Task directions: Start to finish, the listing must be rewritten exactly.

[Entries provided]

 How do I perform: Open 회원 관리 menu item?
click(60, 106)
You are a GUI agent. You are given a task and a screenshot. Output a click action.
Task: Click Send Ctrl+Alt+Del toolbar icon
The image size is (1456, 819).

[/Entries provided]

Solution for this task:
 How do I perform: Open 회원 관리 menu item?
click(60, 106)
You are a GUI agent. You are given a task and a screenshot. Output a click action.
Task: Click Send Ctrl+Alt+Del toolbar icon
The image size is (1456, 819).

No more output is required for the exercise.